The central issue on appeal was whether Section 337 gives the Commission jurisdiction over “importation” of electronic transmissions of digital data. The Federal Circuit panel held 2-1 that the Commission does not have jurisdiction because the term “articles” in Section 337 is limited to “material things” and does not include intangibles. The majority’s opinion rested primarily on the literal text and legislative history of Section 337, dictionary definitions of “articles” and other statutory uses of the same term. While “electronic transmissions have some physical properties,” the majority wrote, “common sense dictates that there is a fundamental difference between electronic transmissions and ‘material things.’” The majority also found it difficult to see how the ITC or Customs could physically “exclude” electronic transmissions from “importation,” or how digital data could be “forfeited” or “seized” pursuant to relevant provisions of Section 337. Given that electronic transmissions are not “articles,” there can be no unlawful “importation” of infringing articles, and thus no basis for the ITC to exercise jurisdiction.

In so holding, the majority found that the interpretation of “articles that infringe” in Suprema v. ITC, Appeal No. 2012-1170 (Sept. 14, 2015), was not controlling. The sole issue in Suprema was whether a respondent could violate Section 337 by inducing direct infringement of a patent in the United States, when the act of direct infringement did not occur until after the article had been imported into the United States. In ClearCorrect, however, the court was looking exclusively at the interpretation of “articles” and not infringement.

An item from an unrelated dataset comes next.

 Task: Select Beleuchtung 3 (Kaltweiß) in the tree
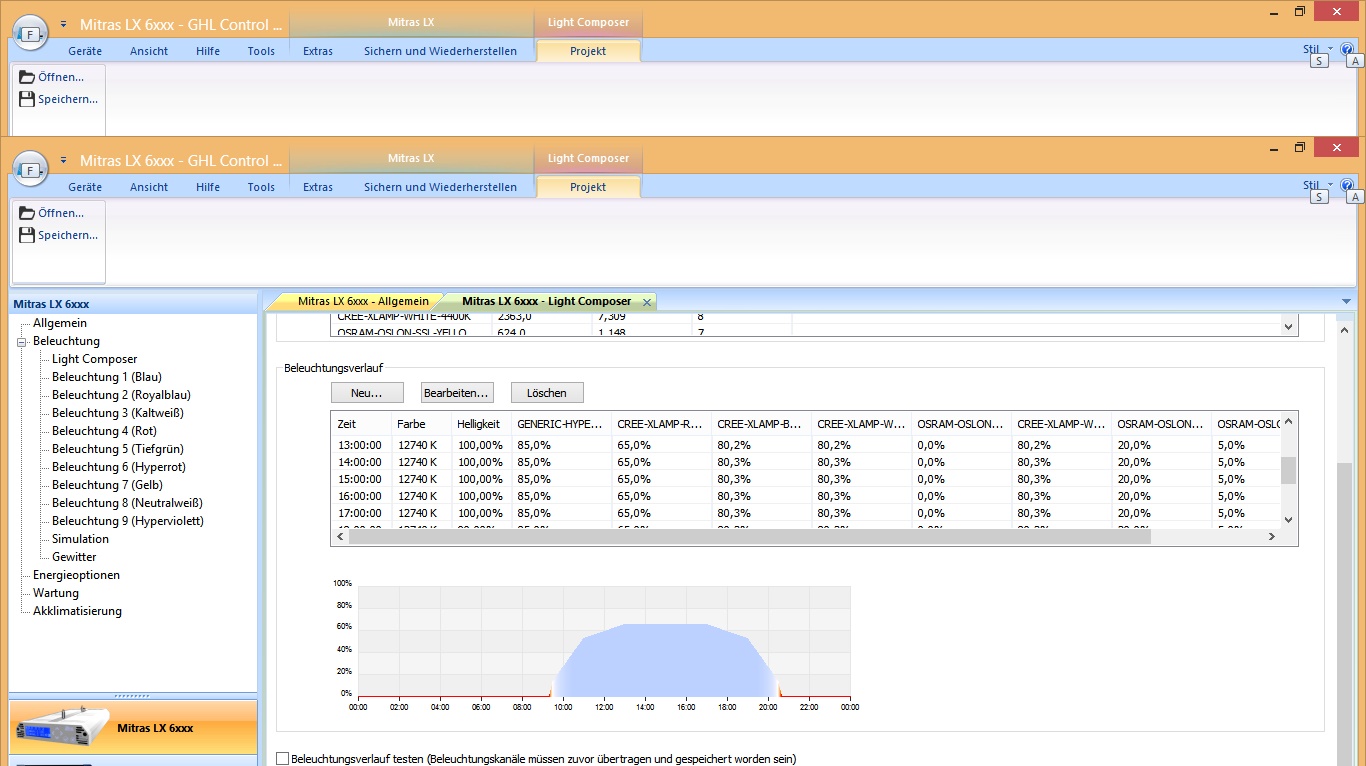tap(117, 413)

Judge O’Malley, in a concurring opinion, argued that the ITC’s broad interpretation of Section 337 would give it jurisdiction over all incoming Internet data transmissions, even though the ITC has never claimed to regulate Internet transmissions in the past; Section 337 does not mention data transmissions; and there are many competing policy concerns that implicate any attempt to regulate Internet traffic. Judge Newman dissented, arguing that Section 337 was broadly drafted to cover all potentially infringing articles, and the only relevant inquiry is the proper scope of the ITC’s cease and desist orders, not infringement. In light of three opinions from the three-judge panel, the full Court may elect to review the panel decision en banc.